▸ **THE RECORDS**
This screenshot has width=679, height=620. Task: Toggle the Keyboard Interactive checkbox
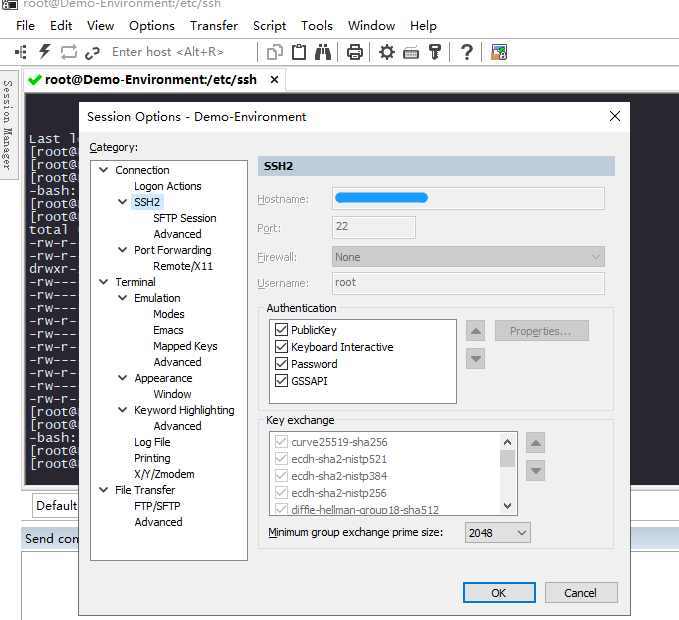click(281, 347)
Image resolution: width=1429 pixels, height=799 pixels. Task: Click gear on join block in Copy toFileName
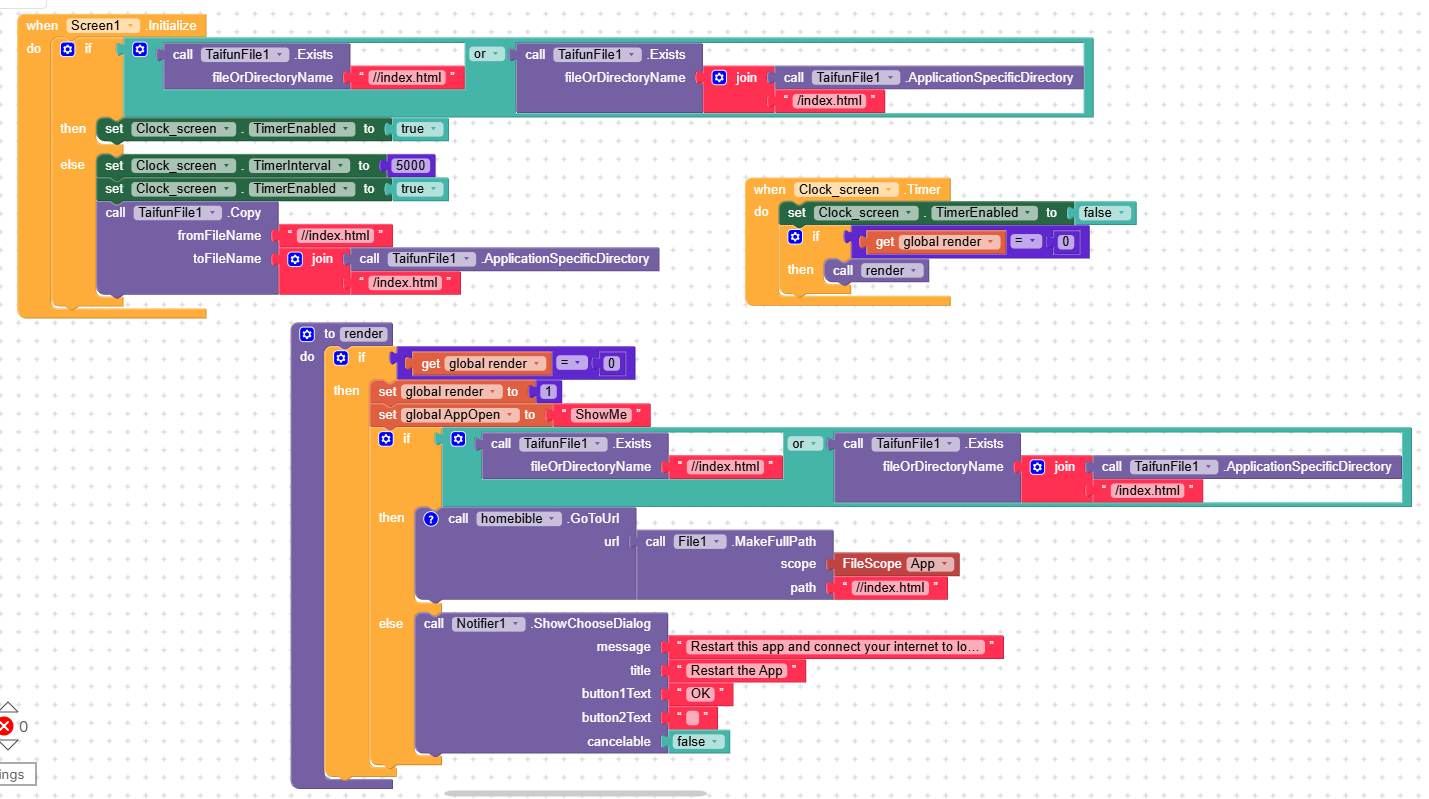tap(295, 259)
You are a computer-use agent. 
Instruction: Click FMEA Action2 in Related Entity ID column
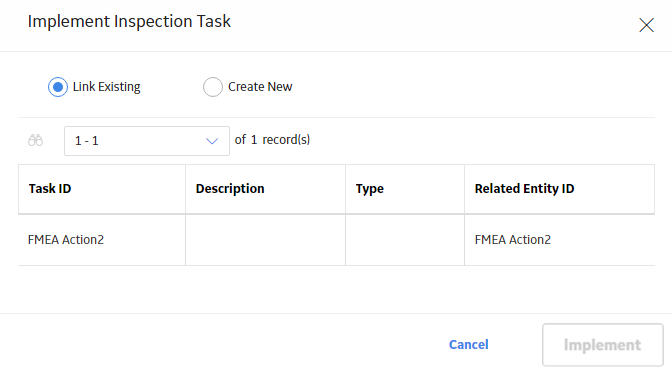pos(513,240)
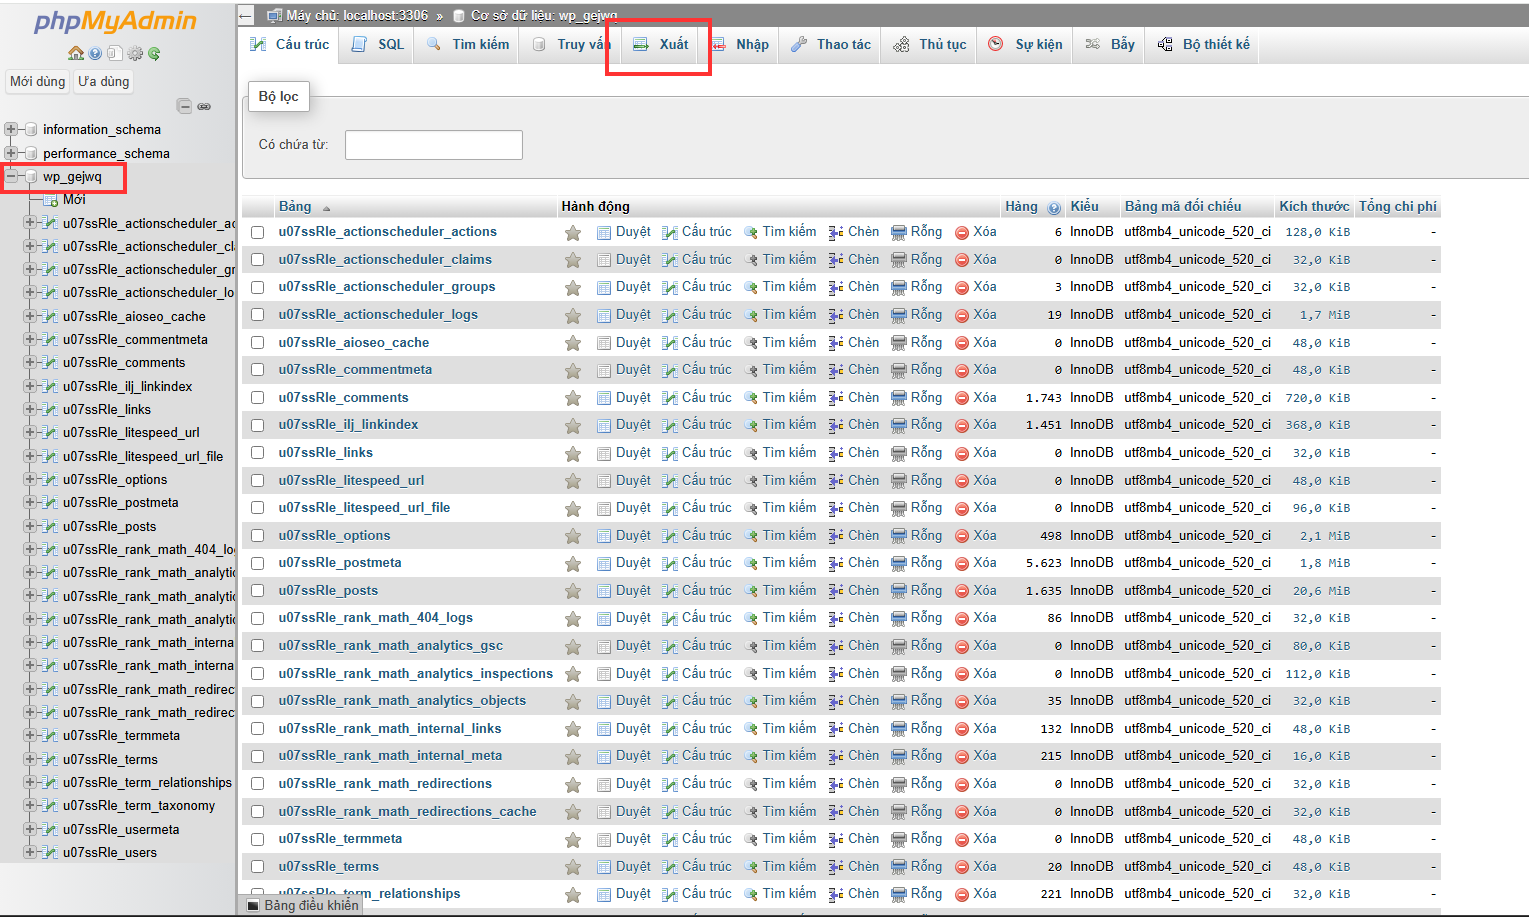Image resolution: width=1529 pixels, height=917 pixels.
Task: Expand the information_schema database node
Action: tap(11, 129)
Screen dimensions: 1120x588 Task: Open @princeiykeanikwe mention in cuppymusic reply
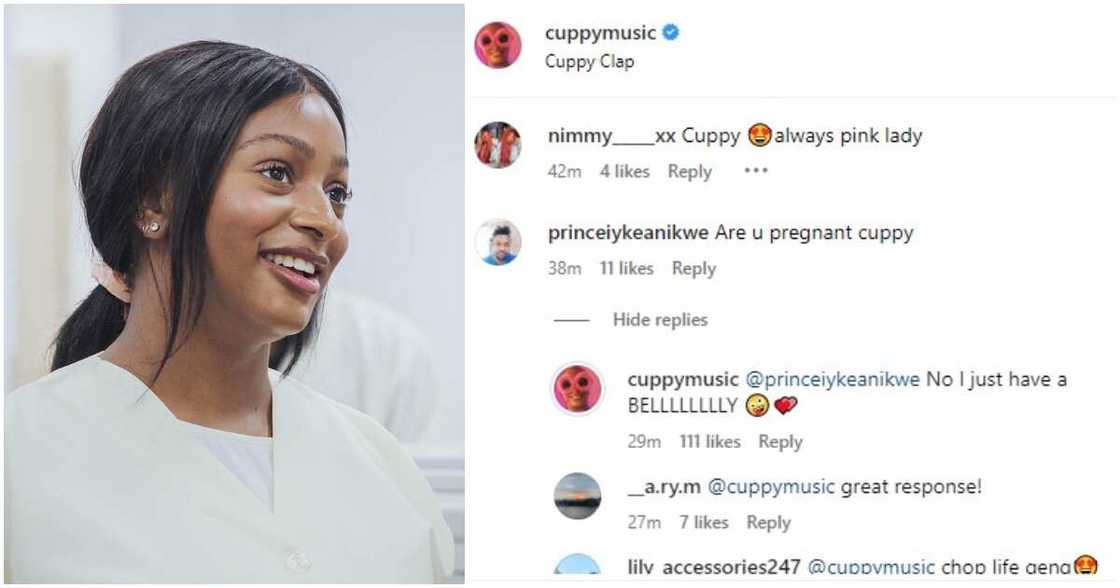833,380
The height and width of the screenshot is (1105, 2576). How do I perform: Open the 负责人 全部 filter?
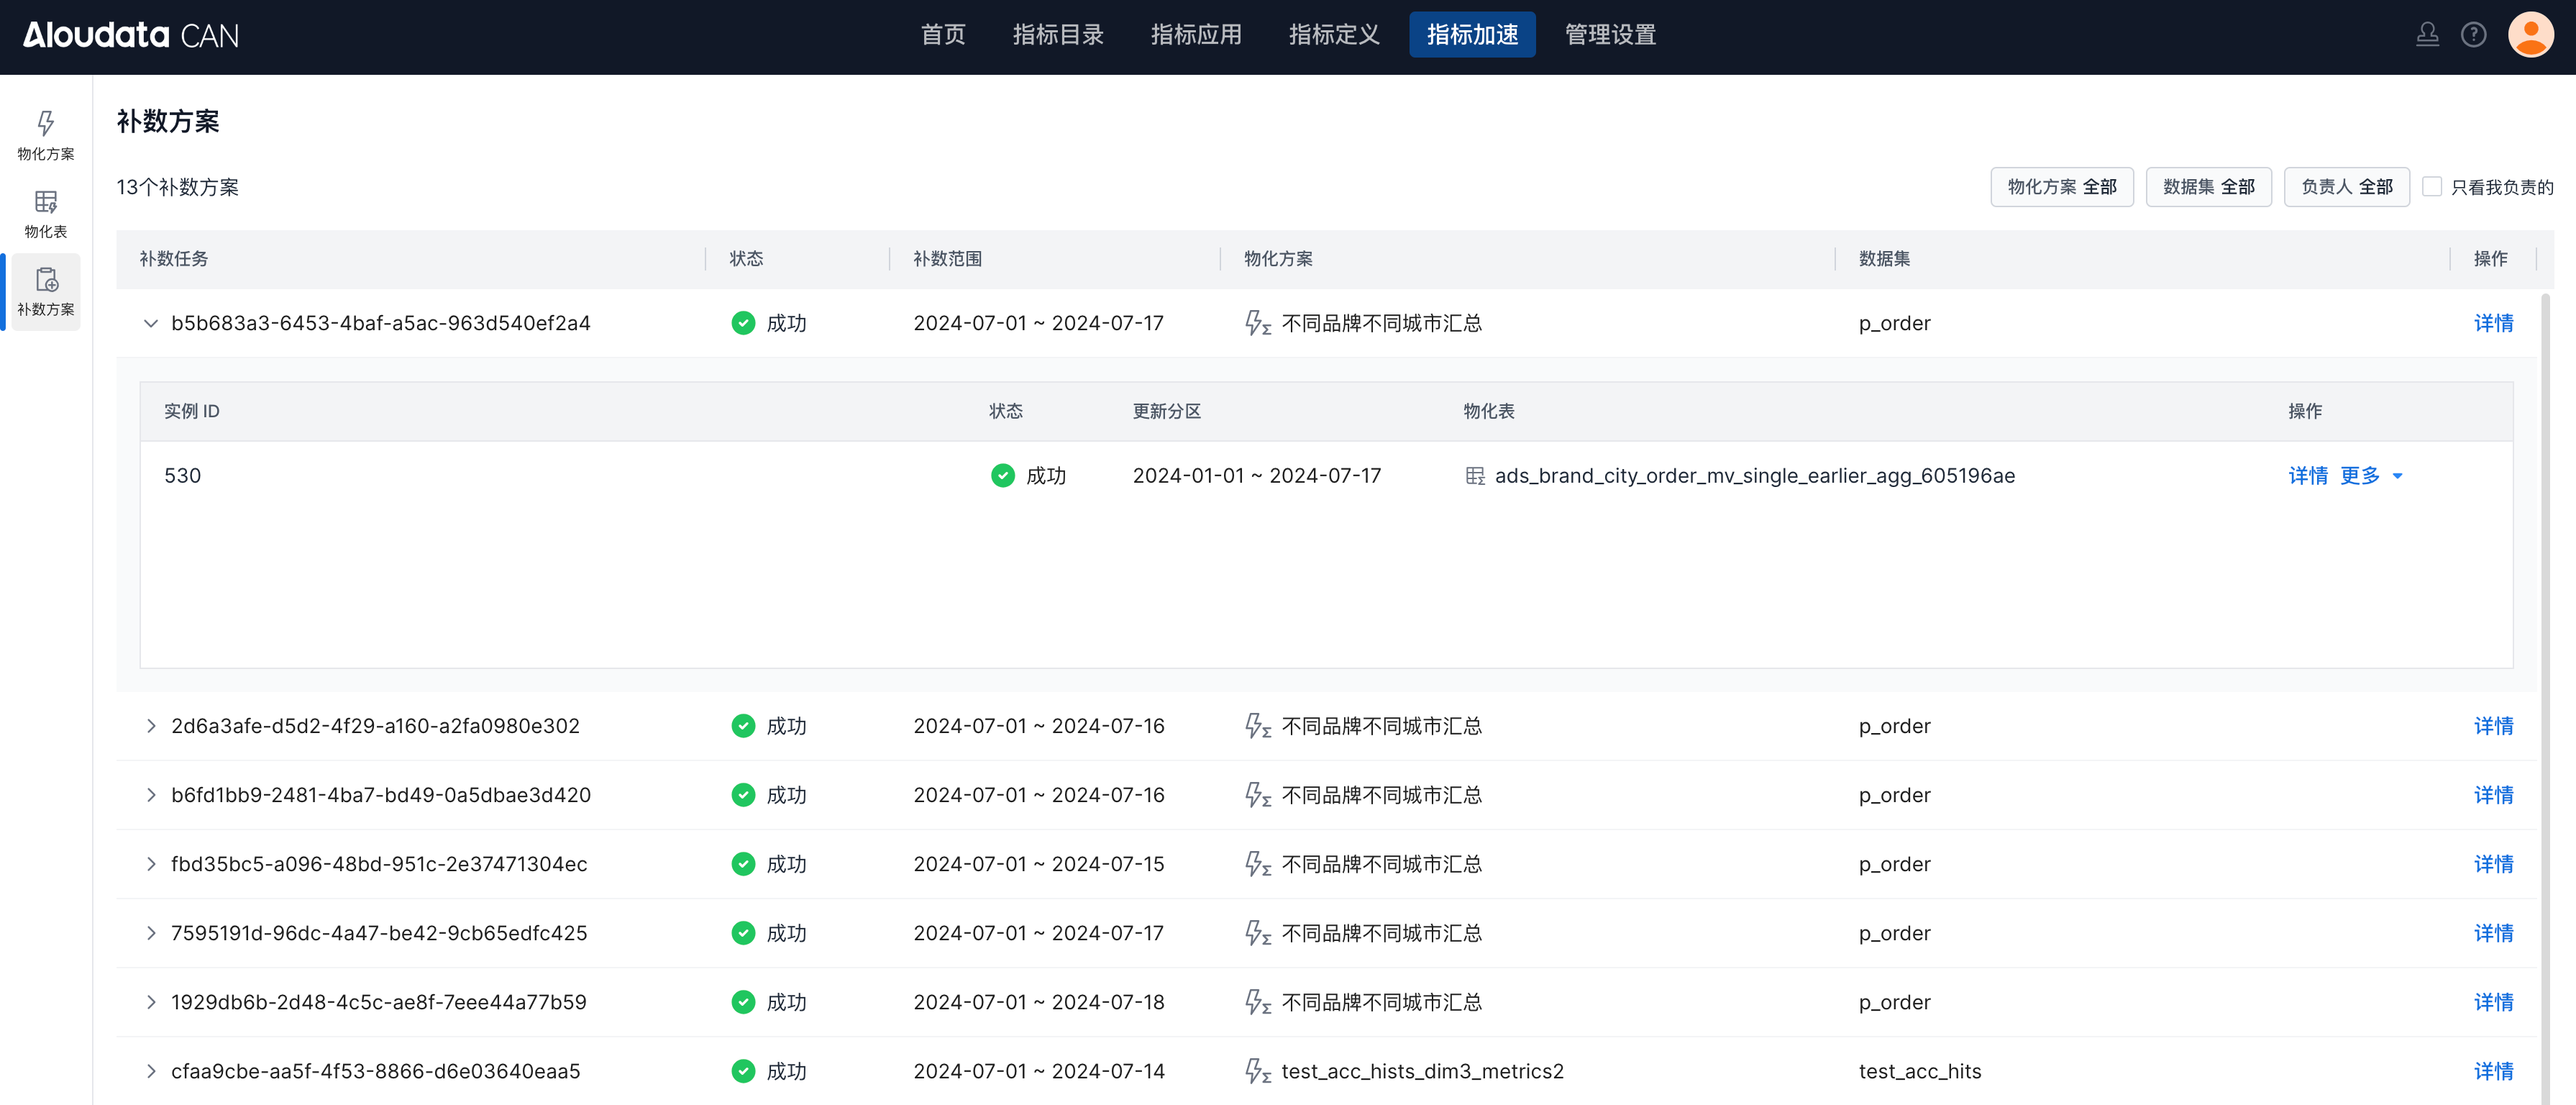point(2346,187)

▸ **TASK BRIEF**
Rewrite all of the records above, replacing "Toggle" with "Switch" and keeping everything else the same. Omit the pictures from your output.

▸ **IN RESPONSE**
This screenshot has width=679, height=620. Task: Switch the Keyboard Interactive checkbox
click(281, 347)
Image resolution: width=1429 pixels, height=799 pixels. Task: Click gear on join block in Copy toFileName
tap(295, 259)
You are a computer-use agent. 
Instruction: Click FMEA Action2 in Related Entity ID column
pos(513,240)
Image resolution: width=1529 pixels, height=917 pixels.
Task: Expand the information_schema database node
Action: tap(11, 129)
Screen dimensions: 1120x588 Task: Open @princeiykeanikwe mention in cuppymusic reply
833,380
The height and width of the screenshot is (1105, 2576). How do I perform: Open the 负责人 全部 filter?
point(2346,187)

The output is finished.